As the name suggests, these cassettes contained music from Japanese cartoons and anime series. Though a few actually contained video game music, such as the Super Mario Bros. cassette pictured.
Unfortunately, the cassette I found (pictured below) doesn’t match the cover it came in. The cover shows #157, but the cassette inside is #97. Luckily both are Super Mario bros. related. The cassette features the soundtracks of Super Mario Bros. 3 and Dragon Quest III.
I had a hard time verifying the contents of the cassette because trying to find a working cassette deck in 2018 is not easy! The drive belts in cassette decks deteriorate, much like the Famicom disk system, and the stop working. Eventually I found someone with a cassette player in their car and had a listen. Yes, it contained the soundtrack to Super Mario Bros. 3, just like the label says.

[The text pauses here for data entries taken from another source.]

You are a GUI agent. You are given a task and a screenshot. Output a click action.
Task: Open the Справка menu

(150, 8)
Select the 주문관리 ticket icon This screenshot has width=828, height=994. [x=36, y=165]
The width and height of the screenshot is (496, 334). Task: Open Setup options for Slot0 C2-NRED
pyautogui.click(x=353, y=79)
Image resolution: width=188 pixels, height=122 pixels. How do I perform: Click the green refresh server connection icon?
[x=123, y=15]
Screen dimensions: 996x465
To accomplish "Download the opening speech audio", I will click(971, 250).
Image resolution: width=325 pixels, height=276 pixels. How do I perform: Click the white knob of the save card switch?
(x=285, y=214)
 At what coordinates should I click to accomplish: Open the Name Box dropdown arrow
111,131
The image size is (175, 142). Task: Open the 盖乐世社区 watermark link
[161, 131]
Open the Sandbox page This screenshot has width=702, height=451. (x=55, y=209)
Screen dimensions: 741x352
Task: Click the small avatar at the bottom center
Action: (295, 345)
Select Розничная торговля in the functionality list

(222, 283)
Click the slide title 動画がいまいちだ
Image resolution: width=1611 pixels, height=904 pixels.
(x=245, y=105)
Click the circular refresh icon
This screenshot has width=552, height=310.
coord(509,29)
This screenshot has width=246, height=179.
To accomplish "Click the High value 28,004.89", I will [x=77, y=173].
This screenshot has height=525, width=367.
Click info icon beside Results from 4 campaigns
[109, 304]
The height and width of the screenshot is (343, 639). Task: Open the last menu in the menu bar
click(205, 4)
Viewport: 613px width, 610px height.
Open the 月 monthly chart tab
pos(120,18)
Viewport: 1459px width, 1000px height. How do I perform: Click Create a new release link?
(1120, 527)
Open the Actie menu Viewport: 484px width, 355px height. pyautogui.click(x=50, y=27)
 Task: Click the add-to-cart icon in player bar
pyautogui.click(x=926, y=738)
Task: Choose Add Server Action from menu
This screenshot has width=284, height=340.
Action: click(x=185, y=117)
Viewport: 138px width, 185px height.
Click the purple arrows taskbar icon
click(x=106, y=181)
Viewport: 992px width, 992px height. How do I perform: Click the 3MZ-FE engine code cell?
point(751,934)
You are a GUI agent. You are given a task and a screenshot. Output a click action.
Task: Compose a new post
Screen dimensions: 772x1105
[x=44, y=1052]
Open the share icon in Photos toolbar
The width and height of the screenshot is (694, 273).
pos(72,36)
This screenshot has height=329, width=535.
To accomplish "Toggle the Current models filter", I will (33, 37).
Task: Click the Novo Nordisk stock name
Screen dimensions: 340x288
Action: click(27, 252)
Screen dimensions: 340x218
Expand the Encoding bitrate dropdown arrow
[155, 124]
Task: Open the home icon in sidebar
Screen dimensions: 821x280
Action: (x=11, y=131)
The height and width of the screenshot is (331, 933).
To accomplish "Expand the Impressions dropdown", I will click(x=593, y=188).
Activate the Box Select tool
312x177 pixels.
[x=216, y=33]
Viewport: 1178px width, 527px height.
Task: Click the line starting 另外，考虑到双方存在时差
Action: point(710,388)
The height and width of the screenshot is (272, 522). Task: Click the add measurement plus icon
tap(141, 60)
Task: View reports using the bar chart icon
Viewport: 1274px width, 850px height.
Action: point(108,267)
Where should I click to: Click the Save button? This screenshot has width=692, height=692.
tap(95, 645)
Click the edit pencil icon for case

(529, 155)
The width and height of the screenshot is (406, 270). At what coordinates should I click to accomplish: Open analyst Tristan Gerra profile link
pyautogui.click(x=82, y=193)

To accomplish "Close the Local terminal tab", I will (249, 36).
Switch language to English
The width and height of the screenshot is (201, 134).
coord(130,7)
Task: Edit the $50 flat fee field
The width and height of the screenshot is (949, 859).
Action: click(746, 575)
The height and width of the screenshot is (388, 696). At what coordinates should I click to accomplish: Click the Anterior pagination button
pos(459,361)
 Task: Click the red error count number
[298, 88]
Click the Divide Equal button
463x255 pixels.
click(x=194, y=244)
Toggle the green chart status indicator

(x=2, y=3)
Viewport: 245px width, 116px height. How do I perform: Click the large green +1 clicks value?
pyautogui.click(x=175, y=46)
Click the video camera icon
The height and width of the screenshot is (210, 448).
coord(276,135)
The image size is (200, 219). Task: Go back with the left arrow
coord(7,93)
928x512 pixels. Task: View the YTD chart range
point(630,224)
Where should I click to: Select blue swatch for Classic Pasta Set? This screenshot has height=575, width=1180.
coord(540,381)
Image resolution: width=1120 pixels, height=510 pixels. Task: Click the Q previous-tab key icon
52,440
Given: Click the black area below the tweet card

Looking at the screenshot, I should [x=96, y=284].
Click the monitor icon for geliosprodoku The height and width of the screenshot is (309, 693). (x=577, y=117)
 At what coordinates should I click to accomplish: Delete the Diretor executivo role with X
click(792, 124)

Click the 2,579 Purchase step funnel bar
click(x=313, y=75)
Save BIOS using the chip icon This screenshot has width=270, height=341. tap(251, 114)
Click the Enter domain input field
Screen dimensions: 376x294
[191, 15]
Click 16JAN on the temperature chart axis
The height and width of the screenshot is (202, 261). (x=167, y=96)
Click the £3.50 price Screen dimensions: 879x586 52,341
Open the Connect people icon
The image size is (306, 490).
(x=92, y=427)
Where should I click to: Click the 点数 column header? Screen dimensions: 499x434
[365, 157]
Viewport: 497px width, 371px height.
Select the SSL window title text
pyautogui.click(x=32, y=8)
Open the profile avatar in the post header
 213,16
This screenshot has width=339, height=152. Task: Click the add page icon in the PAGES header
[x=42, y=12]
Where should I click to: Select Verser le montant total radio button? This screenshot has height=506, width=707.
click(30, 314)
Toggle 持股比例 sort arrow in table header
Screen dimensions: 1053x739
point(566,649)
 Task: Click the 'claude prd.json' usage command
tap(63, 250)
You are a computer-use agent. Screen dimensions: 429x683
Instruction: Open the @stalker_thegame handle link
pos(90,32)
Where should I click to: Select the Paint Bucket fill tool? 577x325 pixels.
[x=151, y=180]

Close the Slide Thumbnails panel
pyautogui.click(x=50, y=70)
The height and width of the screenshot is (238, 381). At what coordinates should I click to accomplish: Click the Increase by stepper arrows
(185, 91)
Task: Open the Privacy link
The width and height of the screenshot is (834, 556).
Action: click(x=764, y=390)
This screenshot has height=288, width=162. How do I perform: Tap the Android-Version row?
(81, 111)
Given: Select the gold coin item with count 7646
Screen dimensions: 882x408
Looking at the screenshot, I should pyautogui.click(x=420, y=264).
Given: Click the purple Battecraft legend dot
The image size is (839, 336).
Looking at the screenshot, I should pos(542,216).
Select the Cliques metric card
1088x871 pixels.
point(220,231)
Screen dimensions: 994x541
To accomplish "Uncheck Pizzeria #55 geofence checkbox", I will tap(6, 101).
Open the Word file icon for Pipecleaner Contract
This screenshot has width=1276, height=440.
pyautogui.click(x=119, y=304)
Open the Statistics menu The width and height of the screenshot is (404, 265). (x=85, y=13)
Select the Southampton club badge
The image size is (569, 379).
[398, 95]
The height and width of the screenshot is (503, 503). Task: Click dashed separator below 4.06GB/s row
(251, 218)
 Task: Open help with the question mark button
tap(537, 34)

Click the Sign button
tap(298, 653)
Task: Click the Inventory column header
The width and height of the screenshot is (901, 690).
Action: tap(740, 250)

The included insert is a lyrics sheet for the #157 in the series. It’s written in both Japanese and Traditional Chinese for the Taiwanese market.
Reading the Chinese (I can’t read Japanese) the recording features Mario and Peach introducing the 10 tracks on cassette. All of which have lyrics about Mario’s adventures.
Given that Japanese is provided the language on the cassette is most likely also Japanese, and the Chinese provided as a translation.
I did some research into Xinxing Records, and like with a lot of stuff in Taiwan during the 80s, the legality of these recordings is questionable. This Wikipedia article splits the 80s and 90s+ into two categories – The Pirate/bootleg Period 『盜版時期』, and the Licensed/agent Period 『代理時期』. The article is about CDs, but likely applies to cassettes, too.
During the Bootleg Period official media was brought from Japan, copied and distributed with new covers. In the case of the Japanese Cartoon #157 Xinxing was also nice enough to include a translation of the lyrics. While piracy is generally bad, in a pre-internet era, without any officially licensed versions available, Taiwanese companies took it upon themselves to redistribute the music. The writer of the Wikipedia article argues that the availability of the music helped to increase the popularity of Japanese ACG – anime, comics and games in Taiwan.
Also mentioned in the article is another Taiwanese recording company, Chaoyang Audio Publishing 朝陽有聲出版社, who release a series of unlicensed video game music cassettes and CDs. I have a couple of their cassettes with music from Chrono Trigger, but I’ll save that for another post.